メリットはウクライナなどのEU加盟承認に時間を費やすのに対して、同共同体参加のハードルが低く設定されていること。アメリカの干渉を嫌い、EUを舞台にリーダーシップを発揮したいマクロン氏は、イギリスを含む欧州の外交、防衛、エネルギーと食の安全保障の大転換で主役となることを目指している。イタリアのドラギ首相もウクライナ参加の念頭に、同構想の進展に期待感を示した。ただし、アメリカは当然反発している。
EUが一枚岩にならなければ、ロシア勝利を阻止できない
ロシアがウクライナで目的を達成するまで諦めない姿勢を見せている今、同じ欧州で自由と民主主義の価値観を共有するEUは、その真価が問われている。EUが1つの主権国家並みに一枚岩にならなければ、プーチン氏が指摘する強力な主権国家の勝利を阻止することはできない。
だがEUはもともと煩雑な手続きが必要な法と民主的手続きによる統合を進めてきたため、意思決定は容易ではない。エネルギーや食の危機で物価が高騰し、生活を圧迫される欧州市民を前に、「今は戦時の経済体制」(マクロン氏)と説得しても納得を得るのは難しい。
その間にも戦争の足音が欧州に迫っており、毎日、国民が命を落としているウクライナのゼレンスキー氏との温度差が、いまだに指摘されている。今度のEUおよびNATO首脳会議で、どこまで具体的な方針を打ち出せるのかが注目される。

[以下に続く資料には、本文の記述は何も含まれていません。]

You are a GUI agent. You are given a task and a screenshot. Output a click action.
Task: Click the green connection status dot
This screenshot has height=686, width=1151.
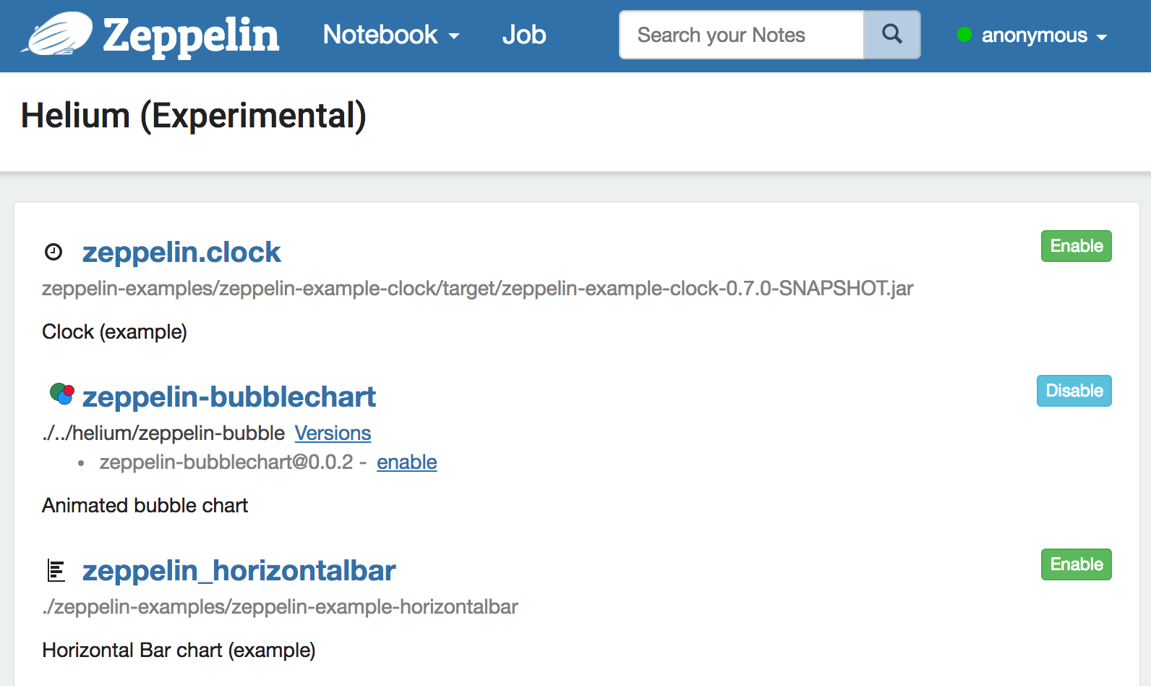tap(964, 35)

ちなみにウクライナへの西側からの武器供給について、ウクライナのマリャル国防次官は6月14日、「ロシアの侵攻に対抗するため西側諸国に供与を要請した武器は、これまでに約10%しか届いていない」と語った。武器の入手が遅れれば遅れるほど、ウクライナが払う犠牲は大きくなる。ウクライナの西側への不信感をぬぐうためには、迅速な重火器供与やウクライナ兵士の訓練が必須と見られる。